— SET TASK —
Please lay out the lines from the one containing "Click the BookStack title text link" up to and including the one containing "[x=143, y=118]" as a Markdown table with two columns, "Row" and "Line". Skip any blank lines and leave the pictures out.

(Target pointing data)
----------------
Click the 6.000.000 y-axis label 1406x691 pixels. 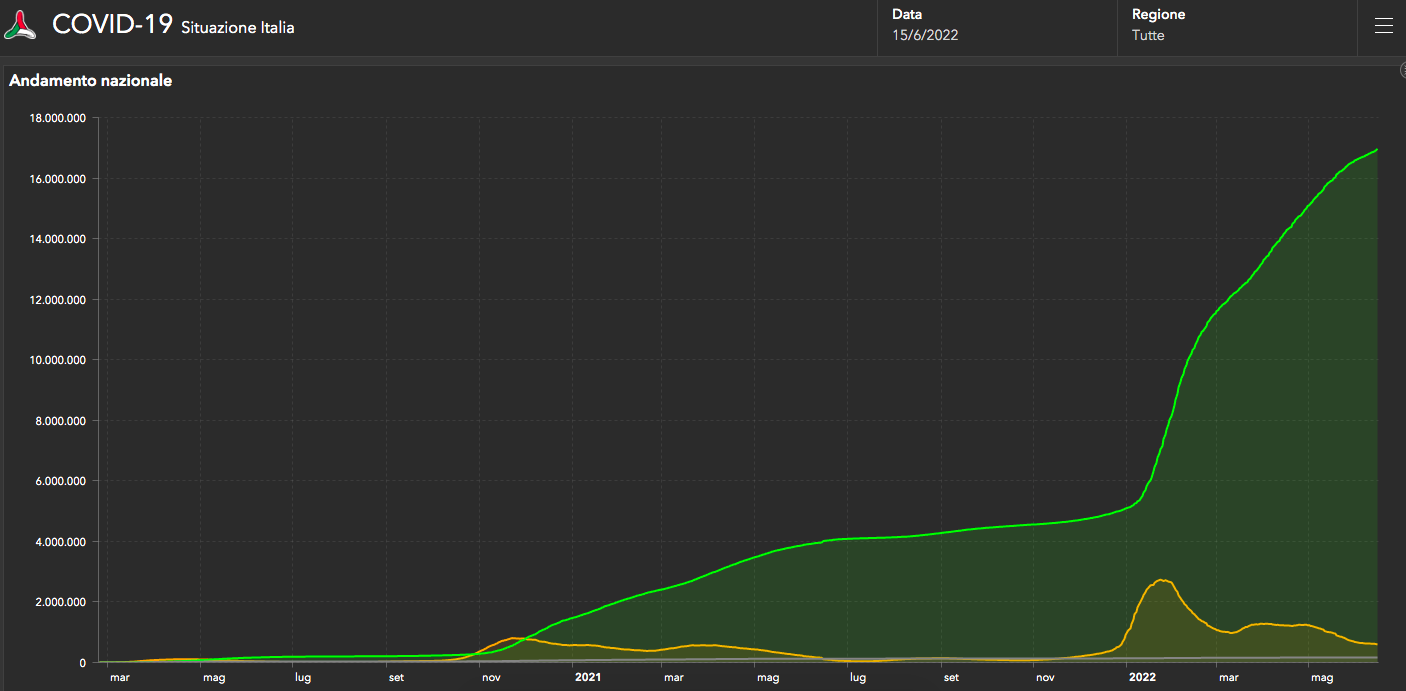click(x=60, y=481)
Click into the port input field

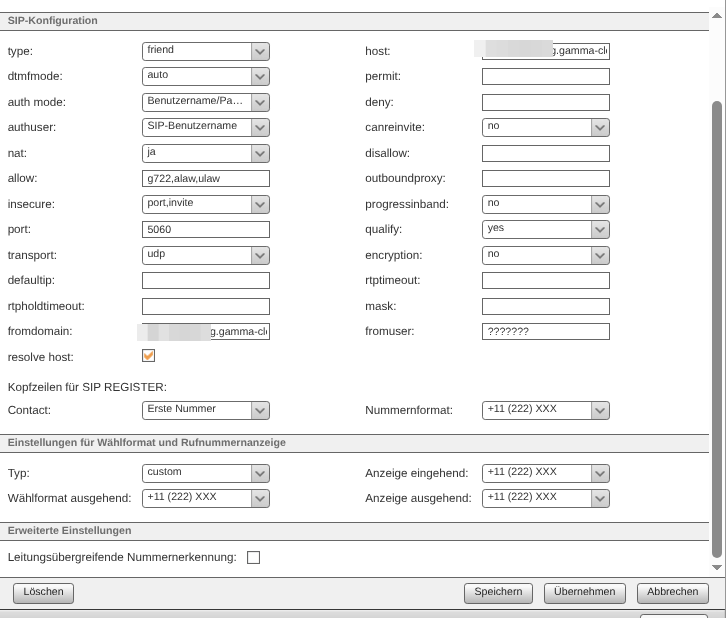206,229
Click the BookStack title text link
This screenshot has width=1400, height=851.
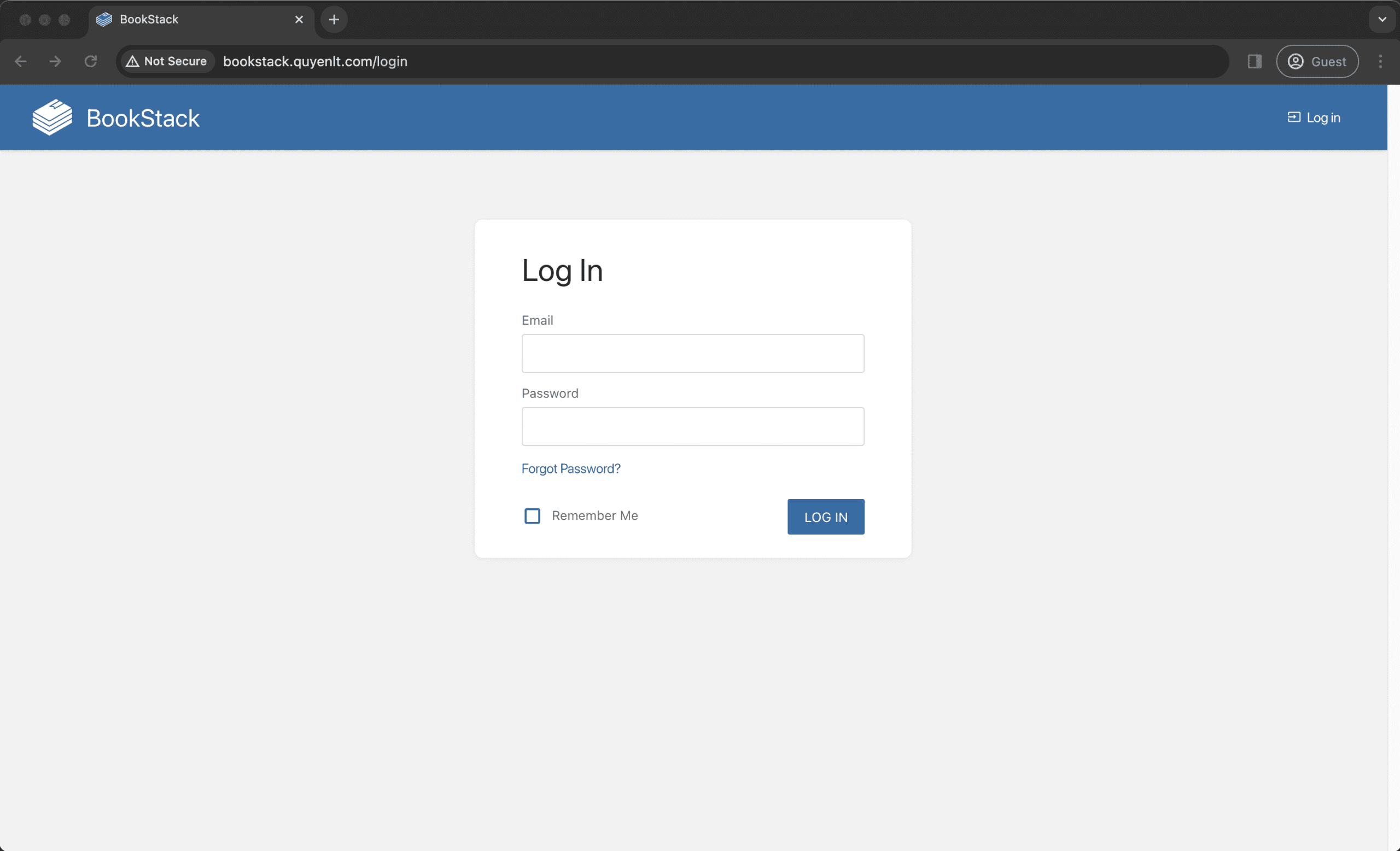[x=143, y=118]
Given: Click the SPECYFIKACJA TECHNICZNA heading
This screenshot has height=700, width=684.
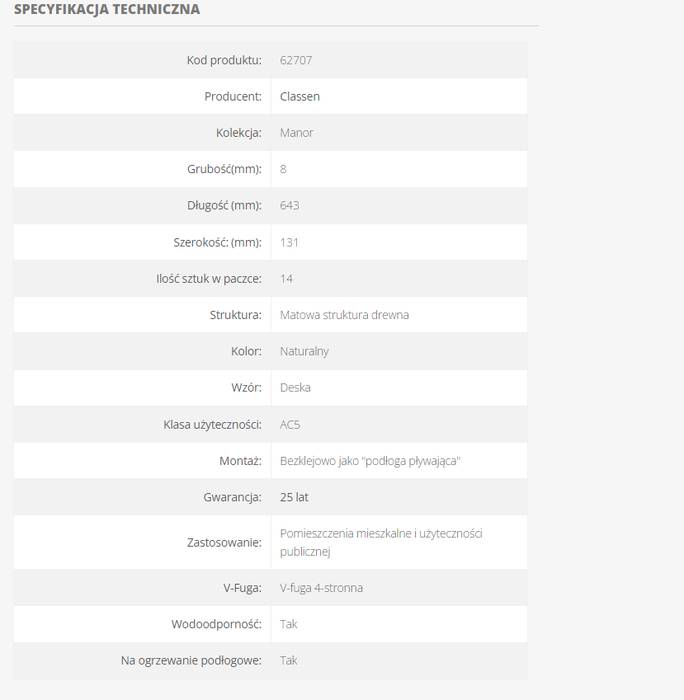Looking at the screenshot, I should coord(107,9).
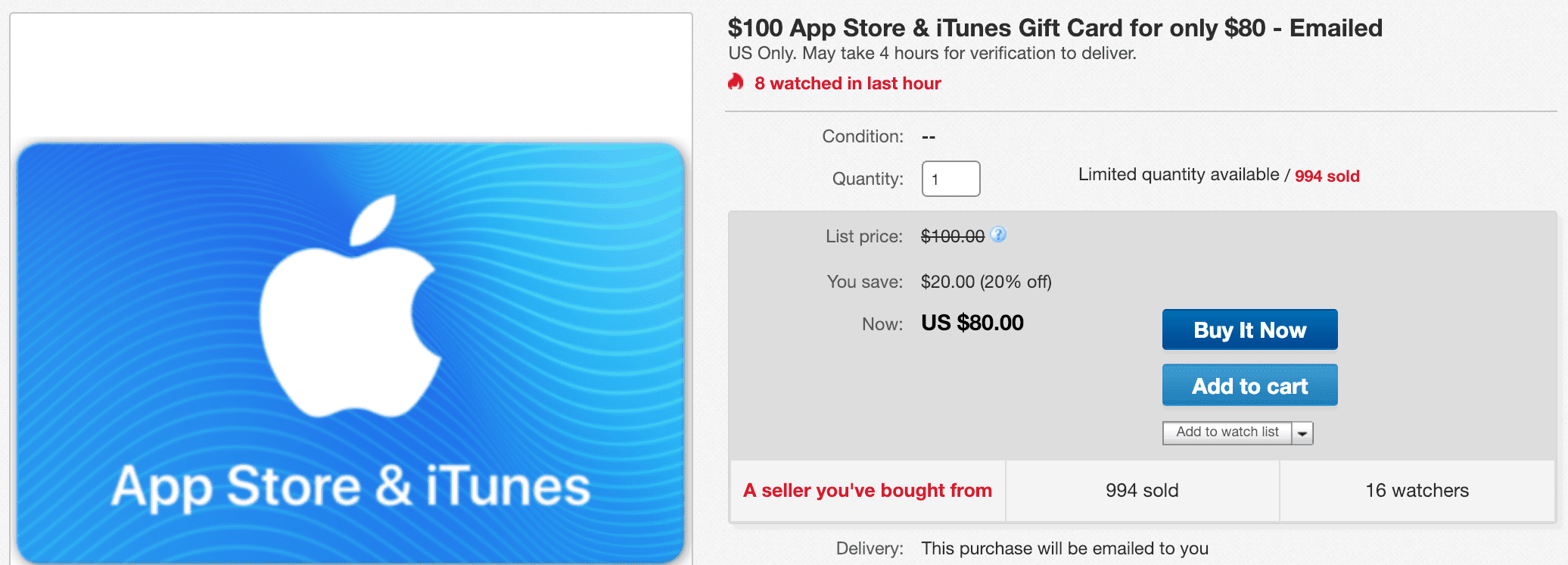Viewport: 1568px width, 565px height.
Task: Click "A seller you've bought from" label
Action: 867,491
----------------
— EXERCISE OUTPUT —
| Row | Line |
|---|---|
| 1 | Click the BookStack title text link |
| 2 | This screenshot has width=1400, height=851. |
| 3 | [x=143, y=118] |